[Tester Wanted]: Graceful shutdown of flows

Hi all,

I'm reaching out to you today to gather feedback on a potential new feature in NR v5.

This new feature is graceful shutdown of flows – providing a way to halt incoming work while allowing in-progress work to complete before fully stopping.

Imagine your flow contains an http in => function => http response workflow, and you decide to deploy a change. If a request arrives while the flow is restarting, this request will be lost, and the client will receive a 404 error.

The graceful shutdown feature would allow NR to send the response to the client before closing nodes.

More specifically, graceful shutdown is a three-step shutdown sequence:

  1. Close all message initiator nodes. These nodes are defined by the user in the UI.

  2. Wait until the list of messages in progress is empty (or until the timeout is reached).

  3. Close remaining nodes.

Each flow/subflow has its own tab for individual configuration. This window contains:

  • timeout
  • a list of message initiator nodes
  • a checkbox for failFast

The failFast option allows you to cancel the graceful shutdown of other flows linked to its closure. See shutdown scope in the linked PR.

This sequence works the same way for a restart and all three types of deployment (full/flow/node).

You can test this new feature yourself by:

  • cloning the repository: git clone https://github.com/GogoVega/node-red.git
  • checking out the branch: git checkout 2296-graceful-shutdown
  • installing dependencies: npm i
  • building NR: npm run build
  • and finally running it: npm start

The linked PR contains a test flow to help you discover :slightly_smiling_face:

NOTE: Nick has not yet approved details of its internal workings.

Help me introduce this new feature by testing it, providing feedback, and suggesting improvements.

Big thanks :heart_eyes:

And thanks to its creator Kunihiko Toumura :face_blowing_a_kiss:

1 Like

setup-node-red.sh.txt (10,8 Ko)

  1. Download the file
  2. Open your terminal
  3. Go to downloads directory: cd Downloads
  4. Run the file: bash ./setup-node-red.sh.txt
  5. Enjoy :winking_face_with_tongue:
1 Like

@gregorius, can your Erlang-Red support this feature?

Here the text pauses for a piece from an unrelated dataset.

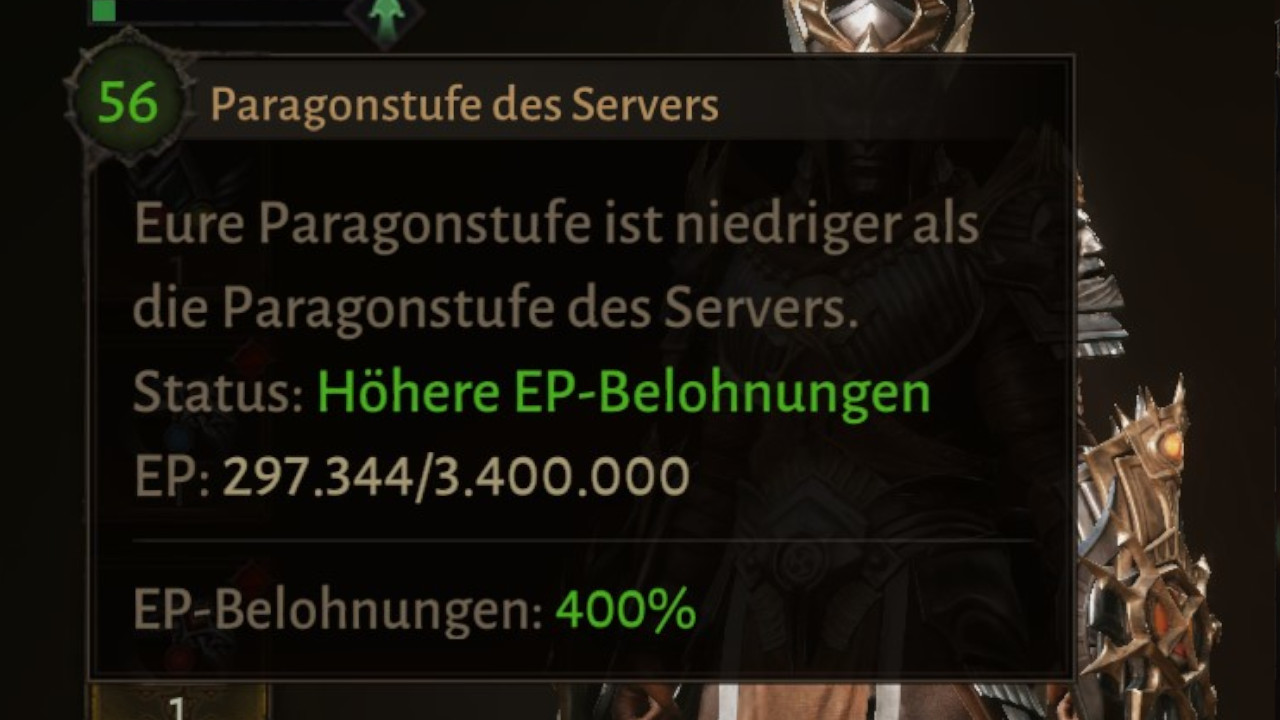Screen dimensions: 1280x720
Task: Click the horizontal divider line in tooltip
Action: tap(583, 540)
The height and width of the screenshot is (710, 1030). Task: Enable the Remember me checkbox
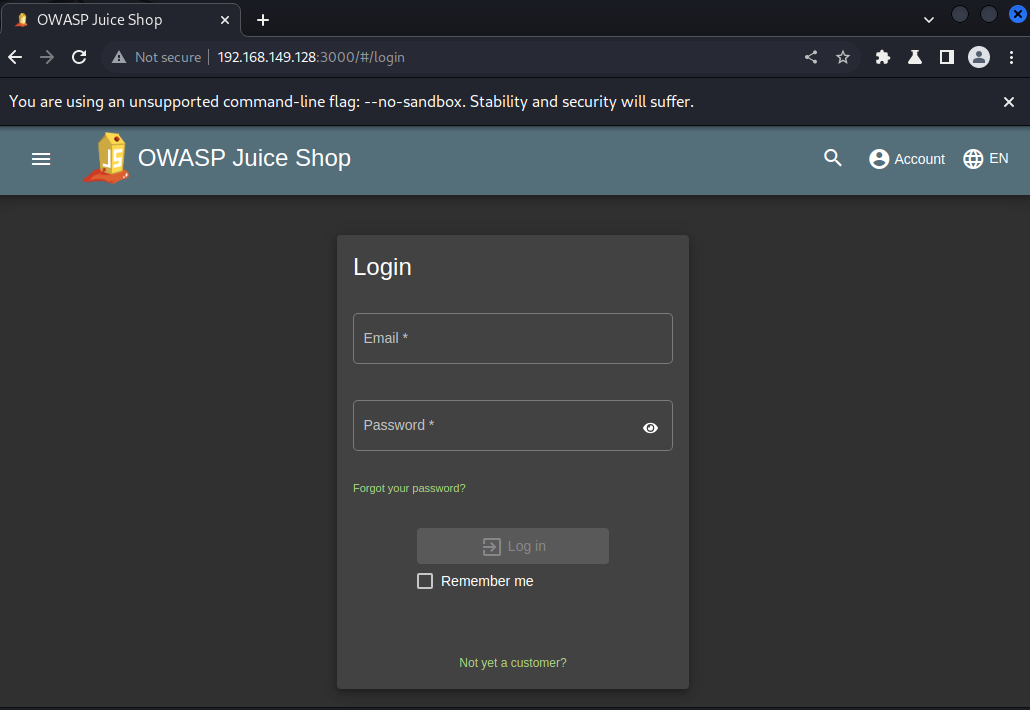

It would provide a quick way to test it. To prevent users from installing it if they are not familiar with it.

Huge thanks :heart:

1 Like

Can you explain the http scenario again please ? To my mind there are two conditions

  1. A message has arrived and is in the flow. Today we may close the reply node before the reply is sent. The client gets a broken connection timeout not a 404. With your fix the reply should get sent.
  2. A message arrives during closing. Again today the client will get a broken connection. But even with your fix the input node would be shut so the server would be unavaiable so would get a not found timeout error not a 404. So I’m not sure they are any better off ? What am I missing ?

You mean a graceful shutting down of flows - not really although I do have a clear "stop" that I send to nodes when the flow stops - to handle socket closures, dropping connections, file closures, etc gracefully.

I won't consider entering the world of message tracing in Erlang, it's just not meant that way. Erlang assumes that failure is normal and well defined recovery is more important. Therefore if something does go wrong, then let it - that's the basic Erlang mantra.

I personally think the overhead is too much for the gain. In a highly concurrent setup (such as Erlang-Red), it would be very difficult to define a correct order of shutdown. Each process has it's own needs and therefore it's own dependencies. Having said that, Erlang itself has a notion of "linking" so that processes can link themselves together. Then if one goes down, it takes its parent with it (or the parent is sent a message). In this way a process dependency can be defined by the nodes themselves.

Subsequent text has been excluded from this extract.